All Products
Search
Document Center

E-MapReduce:Sync HDFS audit logs to HDFS

Last Updated:Mar 26, 2026

Use E-MapReduce (EMR) Apache Flume to stream Hadoop Distributed File System (HDFS) audit logs to HDFS in real time. This guide walks you through configuring Flume agents on each node type and starting them from the EMR console.

How it works

The pipeline uses three Flume agents running across your cluster:

  • Master node (master-1-1): A taildir source reads the HDFS audit log file (/mnt/disk1/log/hadoop-hdfs/hdfs-audit.log.*), batches events, and forwards them over Avro RPC to both core nodes.

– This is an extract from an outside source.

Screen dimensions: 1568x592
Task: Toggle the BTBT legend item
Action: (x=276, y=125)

  • Core nodes (core-1-1, core-1-2): An Avro source receives events from the master node. An HDFS sink writes the events to HDFS. The two core nodes act as a failover pair—the master node's sink group prioritizes core-1-1 and fails over to core-1-2.

master-1-1
  taildir source  ──avro──►  core-1-1  (HDFS sink, priority 10)
                  ──avro──►  core-1-2  (HDFS sink, priority 5, failover)

Prerequisites

Before you begin, ensure that you have:

  • An EMR data lake cluster

  • Flume selected as an optional service when the cluster was created (see Create a cluster)

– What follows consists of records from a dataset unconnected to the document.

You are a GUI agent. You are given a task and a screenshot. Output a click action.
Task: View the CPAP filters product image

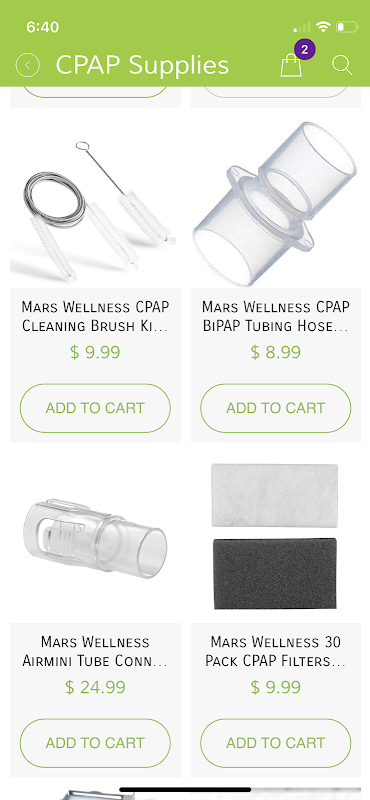click(276, 539)
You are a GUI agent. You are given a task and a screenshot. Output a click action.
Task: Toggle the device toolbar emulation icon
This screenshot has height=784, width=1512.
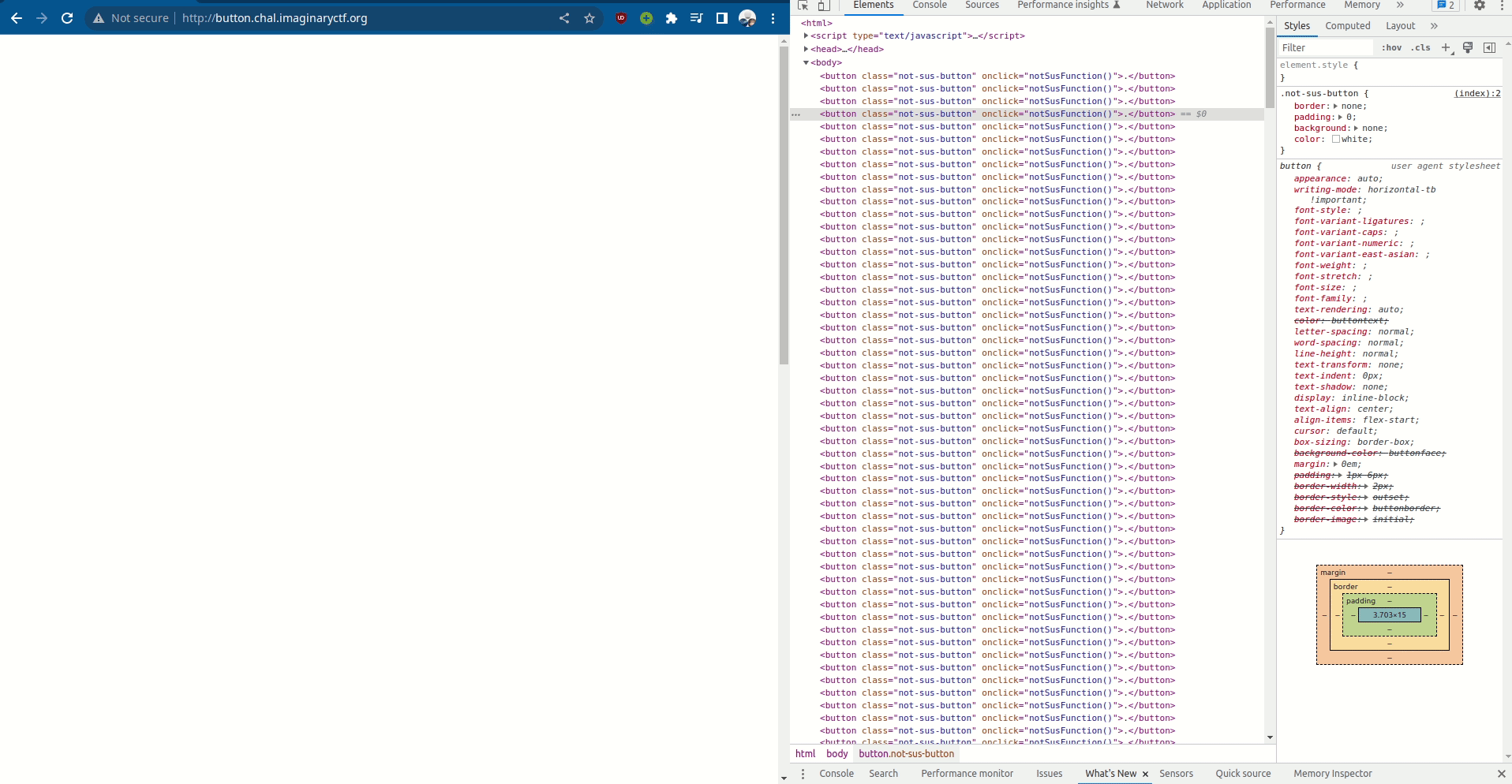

Configure and start Flume agents

Step 1: Go to the Services tab

  1. Log on to the EMR console. In the left-side navigation pane, click EMR on ECS.

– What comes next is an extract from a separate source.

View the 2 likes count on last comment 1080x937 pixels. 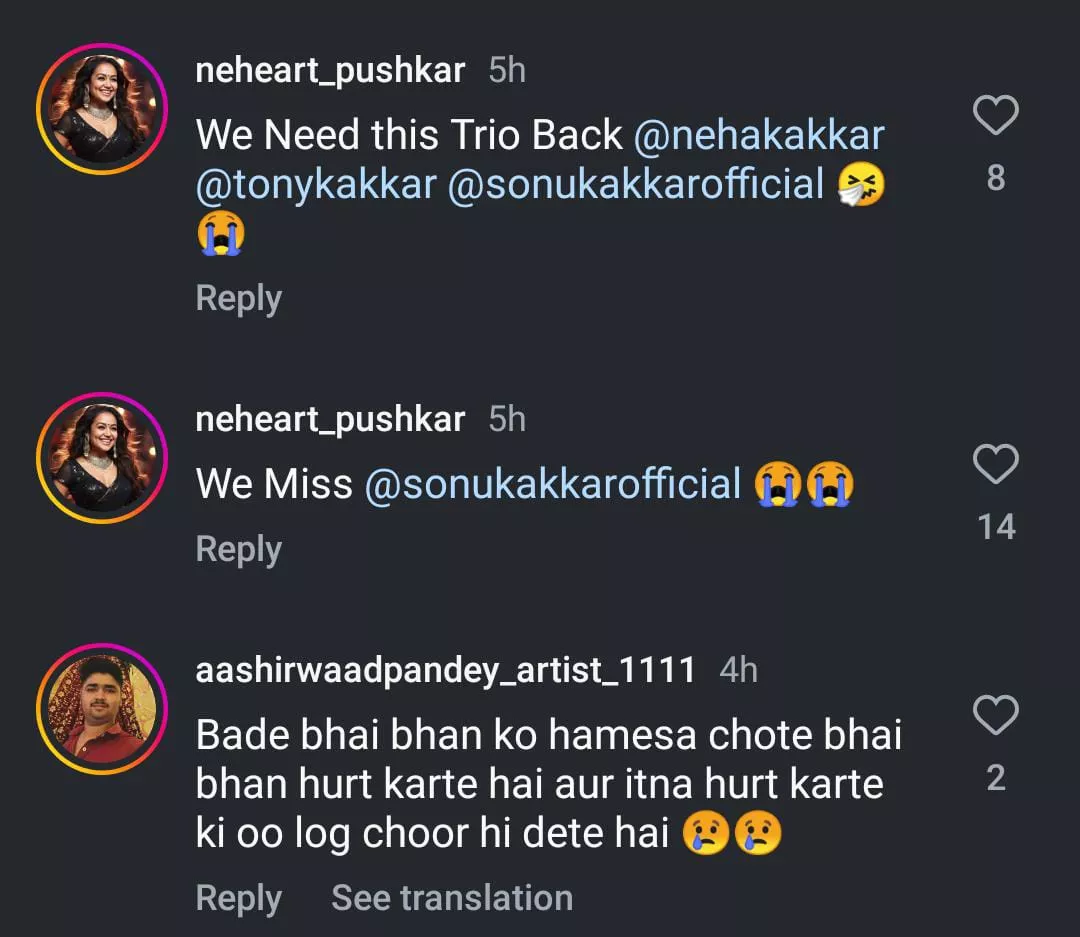coord(995,778)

  2. In the top navigation bar, select the region where your cluster resides and select a resource group.

  3. On the EMR on ECS page, click Services in the Actions column of your cluster.

Step 2: Open the Flume configuration

On the Services tab, click Configure in the Flume service section.

Step 3: Configure the core-1-1 agent

  1. On the Configure tab, click the flume-conf.properties subtab.

  2. From the drop-down lists, select Independent Node Configuration and core-1-1.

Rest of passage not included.